News in brief:
– The World Bank warns that severe food insecurity could affect 950 million people by 2030 without urgent action, as rising food prices and data gaps hinder effective interventions.
– Despite global efforts, hidden hunger affected 2.8 billion people in 2022, while inefficiencies in food systems add $10 trillion in hidden costs annually.
The World Bank has argued that without ‘bold interventions’, the number of people around the globe facing severe food insecurity could reach 950 million by 20230. In its blog post titled “Five alarming statistics on global hunger”, the development institution made several shocking revelations.
The World Bank claims to have a food and nutrition security portfolio in 90 countries which includes short-term interventions like expanding social protection and longer-term resilience such as boosting productivity and climate-smart agriculture. Yet, even it admits that it can only reach 296 million beneficiaries in a best-case scenario. Thus, it encourages more participation in hunger intervention efforts.
The world’s population is expected to reach 10 billion by 2030, and with escalating food problems, countries may find it difficult to feed citizens. For example, between 2019 and 2023, the number of people suffering from malnutrition rose by 152 million to 733 million.

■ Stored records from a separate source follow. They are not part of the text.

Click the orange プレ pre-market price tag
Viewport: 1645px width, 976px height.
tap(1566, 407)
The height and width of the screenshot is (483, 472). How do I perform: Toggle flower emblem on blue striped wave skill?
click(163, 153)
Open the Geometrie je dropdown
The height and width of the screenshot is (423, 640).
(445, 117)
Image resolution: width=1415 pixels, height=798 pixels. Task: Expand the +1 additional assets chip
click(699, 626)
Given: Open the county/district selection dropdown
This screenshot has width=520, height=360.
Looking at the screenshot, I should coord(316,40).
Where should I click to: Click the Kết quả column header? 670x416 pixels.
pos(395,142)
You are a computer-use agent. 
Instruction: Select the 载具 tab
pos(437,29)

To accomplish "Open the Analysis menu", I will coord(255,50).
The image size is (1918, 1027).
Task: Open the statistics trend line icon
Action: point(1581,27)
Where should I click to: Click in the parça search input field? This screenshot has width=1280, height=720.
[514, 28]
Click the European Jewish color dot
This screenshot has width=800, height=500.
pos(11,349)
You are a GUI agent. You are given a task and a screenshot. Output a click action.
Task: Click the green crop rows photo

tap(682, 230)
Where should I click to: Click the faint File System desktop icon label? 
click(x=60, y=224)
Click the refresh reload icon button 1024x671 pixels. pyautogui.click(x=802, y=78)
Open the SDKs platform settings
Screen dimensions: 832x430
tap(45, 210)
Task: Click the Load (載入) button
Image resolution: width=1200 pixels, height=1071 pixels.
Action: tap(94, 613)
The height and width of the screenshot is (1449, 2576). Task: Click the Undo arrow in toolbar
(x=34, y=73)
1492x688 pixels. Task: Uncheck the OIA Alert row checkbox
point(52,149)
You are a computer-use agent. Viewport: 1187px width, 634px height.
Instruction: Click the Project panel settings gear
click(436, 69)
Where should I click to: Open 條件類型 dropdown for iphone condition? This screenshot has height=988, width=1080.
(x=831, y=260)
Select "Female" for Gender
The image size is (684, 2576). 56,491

There is also a problem of hidden hunger, which involves people not being able to afford a healthy, and this affected 2.8 billion people in 2022 (about 1 in 3).
Most of the problems of food insecurity come with affordability. “Rising food prices disproportionately affect poorer households which spend a greater proportion of their incomes on food,” the report says.
Although global food prices have declined from their 2022 high, price dynamics will continue to affect food security. Inefficiency in food systems is another big problem that is making food security harder to achieve and contributes approximately $10 trillion in hidden costs annually.
The global food and nutrition security challenge is worsened by significant data gaps, with over half of the world’s food-insecure population living in countries lacking reliable data. Around 70% of people live in nations without sufficient tracking for SDG 1 (ending poverty) and SDG 2 (ending hunger), making progress difficult to measure. While data quality has improved globally, fragile countries still face critical gaps, with only 4 out of 18 socially and institutionally fragile nations having reliable food security statistics.